Questionado sobre se já se arrependeu de ter investido nesta área de negócio, responde sem hesitar: “Não! Acho isto fascinante”, mas admite os riscos que corre porque sabe que nem todos olham com bons olhos para este tipo de investimento, ou seja, apostar num produto associado a um estilo de vida mais “hippie”, podendo, por conseguinte, prejudicar o legado que já construiu na área farmacêutica. Contudo, Pedro Ferraz da Costa afirma nunca ter hesitado e de ter tido e ter a coragem de tentar ajudar os doentes que vivem situações dramáticas e precisam deste tipo de fármacos.

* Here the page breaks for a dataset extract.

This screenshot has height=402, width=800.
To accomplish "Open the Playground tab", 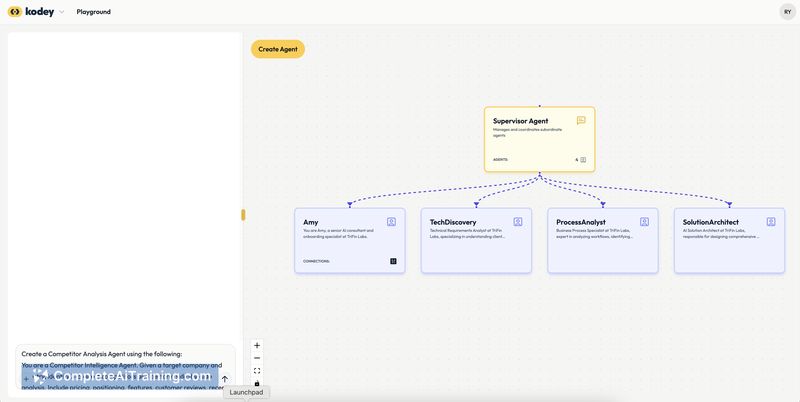I will [x=94, y=12].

A produção agrícola alimenta uma cadeia integrada que o grupo estruturou através da FAI Therapeutics, empresa criada em 2022 para assegurar todo o processo, desde o cultivo, extração, investigação e desenvolvimento, formulação e comercialização. “A plantação foi semeada numa terra pouco explorada. Além disso como é produzida ao ar livre, o sol funciona como um poderoso desinfetante, pelo que as nossas plantas têm muita qualidade”, diz.
Outro fator destacado é o facto de como a plantação fica a três horas de Lisboa, as plantas chegarem frescas à fábrica. O gestor realça também a redução do custo de produção e a menor pegada ecológica. A empresa emprega sazonalmente 30 pessoas e orgulha-se de ter uma força de trabalho 100% nacional, incluindo alguns colaboradores com mais de 60 anos.
No entanto, a realidade interna ainda enfrenta desafios. Os medicamentos não são comparticipados pelo Serviço Nacional de Saúde e continuam a ser prescritos por um número reduzido de médicos. Pedro Ferraz da Costa reconhece o desafio, mas mantém-se otimista. “Os produtos que saem de Portugal oferecem garantias de segurança e qualidade aos mercados internacionais. Agora é preciso que essa confiança chegue também aos doentes portugueses”, diz.
Outros problemas apontados relacionam-se com as dores de crescimento do negócio. “Estamos a considerar investir em 40 hectares de olival, pois o azeite é fundamental para a fabricação dos óleos. No entanto, para aumentarmos a produção da canábis e com o olival precisamos de mais água. Já fizemos o estudo de viabilidade, mas ainda não obtivemos autorização para avançar. Além disso, estão a braços com alguns subprodutos que no entender do presidente podem ser reaproveitados e que neste momento estão a ser incinerados.
João Moura, secretário de Estado da Agricultura visitou a fábrica da Iberfar no dia da entrevista do Jornal Económico e ouviu o empresário, tendo-se comprometido a analisar junto do Ministério da Agricultura a questão dos resíduos, “uma vez que tudo o que é natural, produto da terra e puder ser valorizado não deve ir para aterro”.